• Task instructions: Only the lines that contain the string "computer" belong in the answer; pull them from the records.

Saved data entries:
━━━

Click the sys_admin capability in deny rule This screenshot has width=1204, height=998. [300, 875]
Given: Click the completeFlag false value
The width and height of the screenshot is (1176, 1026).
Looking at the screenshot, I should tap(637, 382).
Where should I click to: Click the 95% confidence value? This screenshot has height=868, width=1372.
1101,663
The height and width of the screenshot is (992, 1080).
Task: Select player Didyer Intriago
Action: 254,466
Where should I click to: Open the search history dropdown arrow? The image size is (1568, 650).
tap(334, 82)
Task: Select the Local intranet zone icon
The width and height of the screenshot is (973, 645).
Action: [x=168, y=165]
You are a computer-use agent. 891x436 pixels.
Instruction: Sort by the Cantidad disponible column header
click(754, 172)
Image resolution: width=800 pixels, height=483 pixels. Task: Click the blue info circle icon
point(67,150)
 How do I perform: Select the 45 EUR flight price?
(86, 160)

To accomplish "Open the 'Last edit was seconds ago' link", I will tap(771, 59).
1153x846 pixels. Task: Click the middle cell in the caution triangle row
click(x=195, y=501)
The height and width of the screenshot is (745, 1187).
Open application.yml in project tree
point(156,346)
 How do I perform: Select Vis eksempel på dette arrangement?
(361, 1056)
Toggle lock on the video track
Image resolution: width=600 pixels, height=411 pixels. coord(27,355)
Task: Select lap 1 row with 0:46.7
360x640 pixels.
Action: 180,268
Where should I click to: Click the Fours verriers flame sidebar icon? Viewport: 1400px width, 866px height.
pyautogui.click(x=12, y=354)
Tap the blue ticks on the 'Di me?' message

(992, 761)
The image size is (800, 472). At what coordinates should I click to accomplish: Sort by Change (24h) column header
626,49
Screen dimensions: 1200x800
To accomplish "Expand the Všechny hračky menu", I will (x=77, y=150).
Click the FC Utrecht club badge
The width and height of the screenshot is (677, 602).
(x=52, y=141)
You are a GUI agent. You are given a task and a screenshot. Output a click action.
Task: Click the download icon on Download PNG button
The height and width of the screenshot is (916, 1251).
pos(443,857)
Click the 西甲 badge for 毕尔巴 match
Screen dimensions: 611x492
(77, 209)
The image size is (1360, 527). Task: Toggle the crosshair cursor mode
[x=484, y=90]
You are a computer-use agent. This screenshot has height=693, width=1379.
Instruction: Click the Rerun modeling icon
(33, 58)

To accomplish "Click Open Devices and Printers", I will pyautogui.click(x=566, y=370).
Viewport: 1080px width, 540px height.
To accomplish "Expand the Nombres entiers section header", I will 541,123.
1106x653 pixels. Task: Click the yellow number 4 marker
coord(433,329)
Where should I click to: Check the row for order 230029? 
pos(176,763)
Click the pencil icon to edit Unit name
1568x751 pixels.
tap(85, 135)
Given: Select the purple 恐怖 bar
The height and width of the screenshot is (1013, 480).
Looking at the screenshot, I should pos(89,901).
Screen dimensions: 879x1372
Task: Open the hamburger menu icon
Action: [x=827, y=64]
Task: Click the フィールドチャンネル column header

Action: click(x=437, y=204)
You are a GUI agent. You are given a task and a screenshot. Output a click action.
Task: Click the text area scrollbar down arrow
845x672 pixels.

━━━

• Exercise answer:
You are a computer-use agent. 891x436 pixels.
You are a computer-use agent. This screenshot has height=693, width=1379.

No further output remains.